Phillip Palmer Image
Wednesday, August 4, 2021
SoCal program aims to close health care gap in communities of color
There are a variety of factors limiting access to health care, especially in communities of color. One program is trying to meet that need and train the next generation of doctors in their communities.

SOUTH LOS ANGELES (KABC) -- There are a variety of factors limiting access to health care. For people in South Los Angeles, quite simply, location matters.

Dr. David Carlisle is the president and CEO of Charles R. Drew University of Medicine and Science in Watts-Willowbrook and points out, "You look around where we are now. And you don't see private practicing doctors, you don't see private practicing dentists, you don't see private pharmacies out there."

Since 1979, CDU has trained 28 medical students a year working with the David Geffen School of Medicine at UCLA. That is about to change.

"We need to get bigger. And this is why we want to add 60 medical students per year through our new program," says Dr. Carlisle.

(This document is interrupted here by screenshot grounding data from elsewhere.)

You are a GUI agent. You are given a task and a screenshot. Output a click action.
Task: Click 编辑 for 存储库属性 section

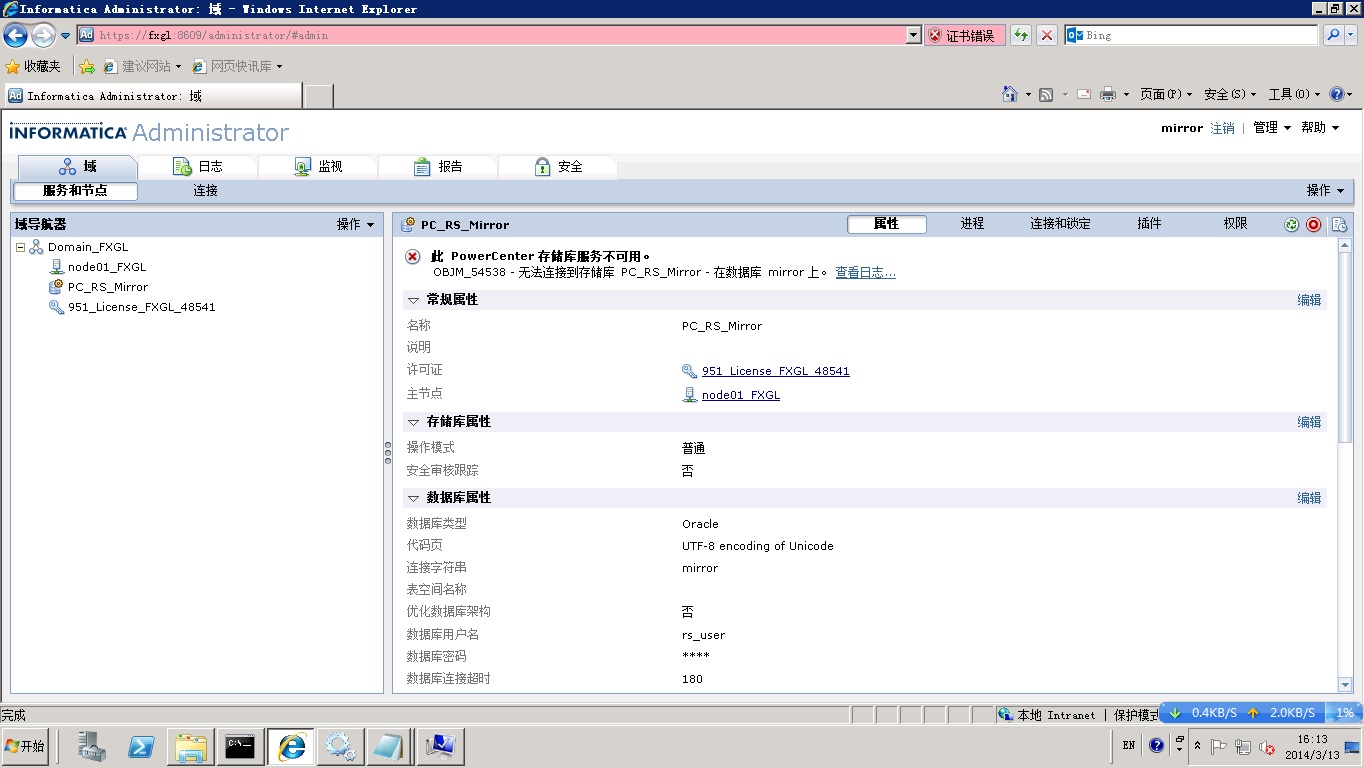pyautogui.click(x=1309, y=422)
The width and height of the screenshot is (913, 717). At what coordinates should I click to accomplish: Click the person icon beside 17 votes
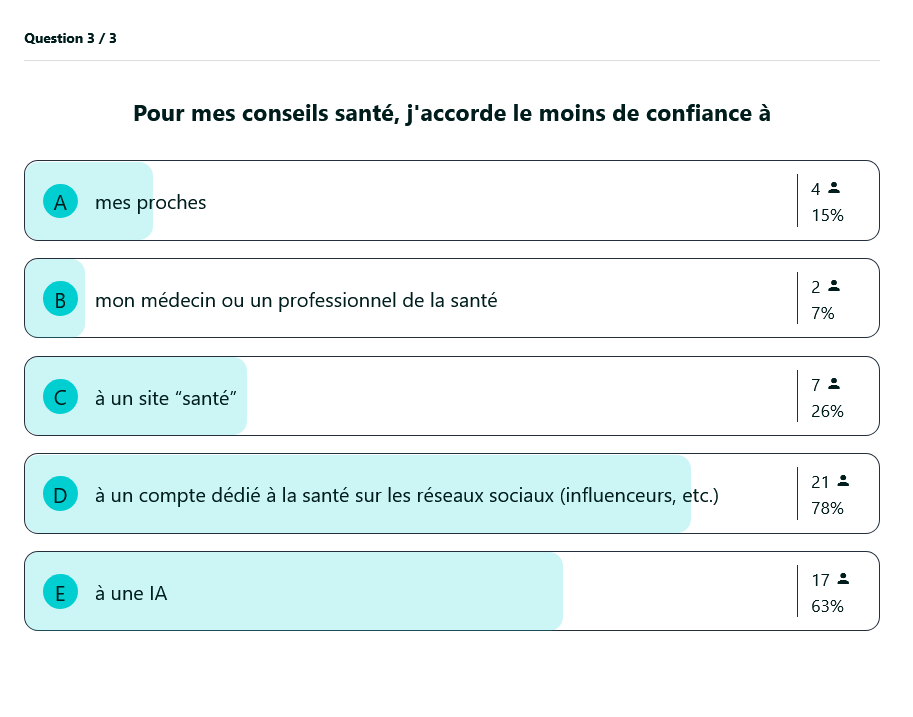click(843, 579)
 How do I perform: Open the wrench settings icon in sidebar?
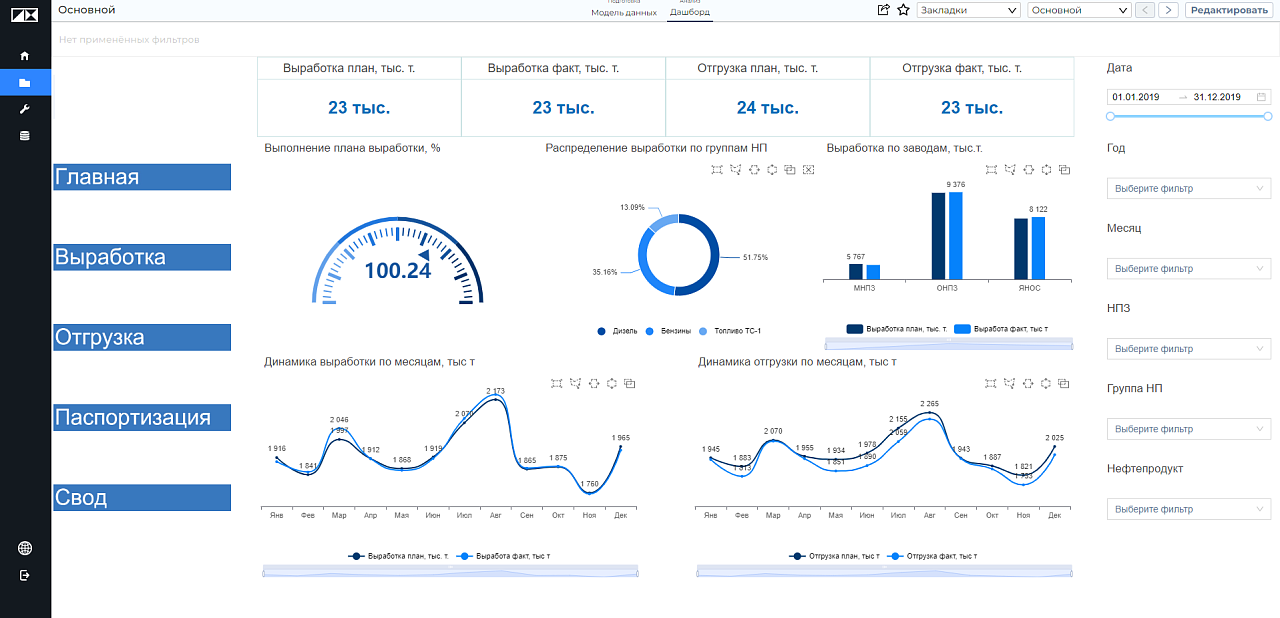[x=25, y=109]
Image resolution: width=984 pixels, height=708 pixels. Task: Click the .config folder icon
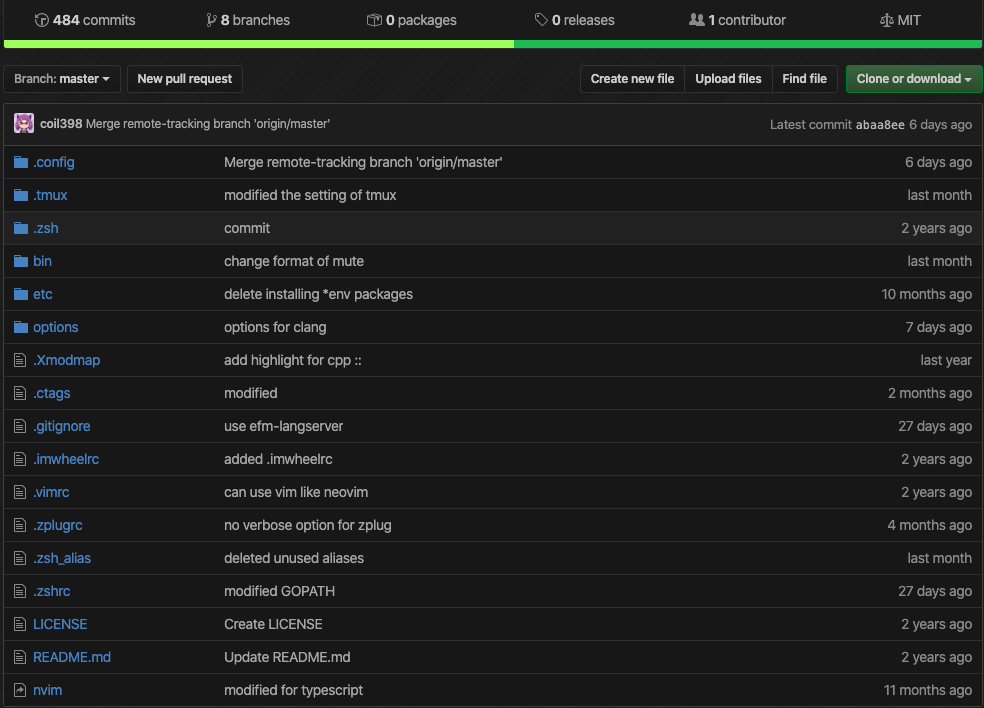(x=21, y=162)
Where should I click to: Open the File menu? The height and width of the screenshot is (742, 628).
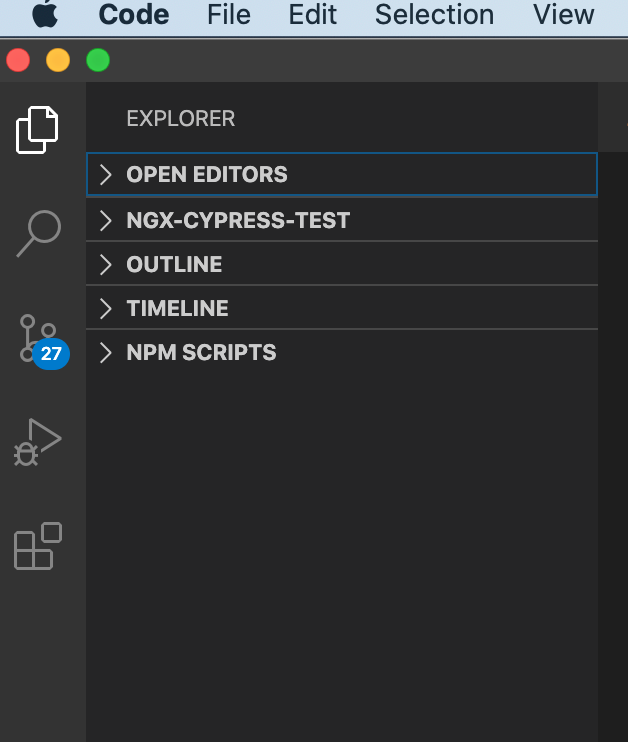coord(229,15)
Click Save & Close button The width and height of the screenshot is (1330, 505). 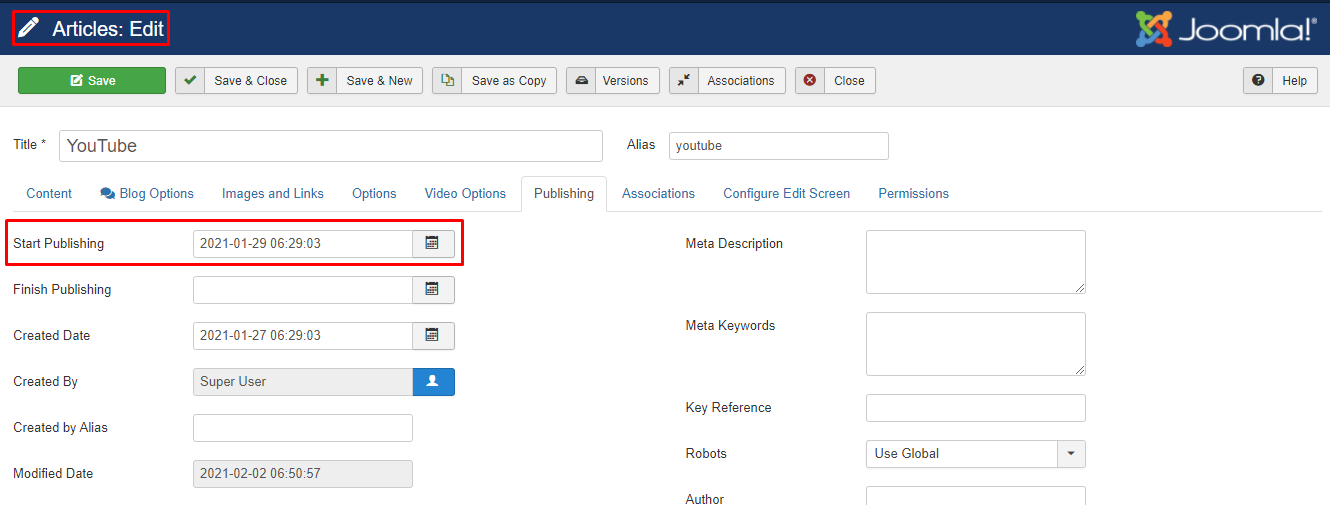point(236,81)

CDU's new, independent four-year medical education program will begin in the fall of 2023. To help make that possible, a $50 million allocation from the California State Legislature will help pay for a new 100 thousand square foot medical education building.

"It's not just an investment in Charles R. Drew University of medicine and science. It is an investment in this community, the South Los Angeles Community and it's an investment in trying to mitigate and reduce the healthcare disparities that plague this community and populations and communities like and around California," Dr. Carlisle says.

CDU's campus will double in size through development of a 10-acre site across the street that was formerly Lincoln Elementary. It's all part of the effort to increase the number of Black and Latino medical graduates in the health care workforce, like Dr. Rasheed Ivey who says, "I think the building in and of itself being there and what it will represent... you have kids absorbing this now, and that gives me chills to see how this can... how this is going to flourish in the community and I'm so excited to see it."

Several studies have shown minority patients, particularly Blacks, tend to prefer physicians of their own race. Given that 13% of the population is Black, but only 5% of the practicing doctors are, CDUs expansion plans might be the answer to improving health care for everyone.

"When people who are from the community who look like you come, they're a lot more likely to share things; they're a lot more likely to take the advice of a physician who looks like them," Dr. Ivey says.

Dr. Carlisle adds this new medical program could inspire kids around the country.

"There may be young people in East Oakland, who are looking at this and saying, aha, I will think about going to CDU one day so I can return to make my home better."

Along with construction already underway, CDU is transforming itself from a hidden gem to a beacon of opportunity for the community according to Dr. Carlisle.

"A student who is from those communities gets off to a head start because they know what they're pursuing firsthand."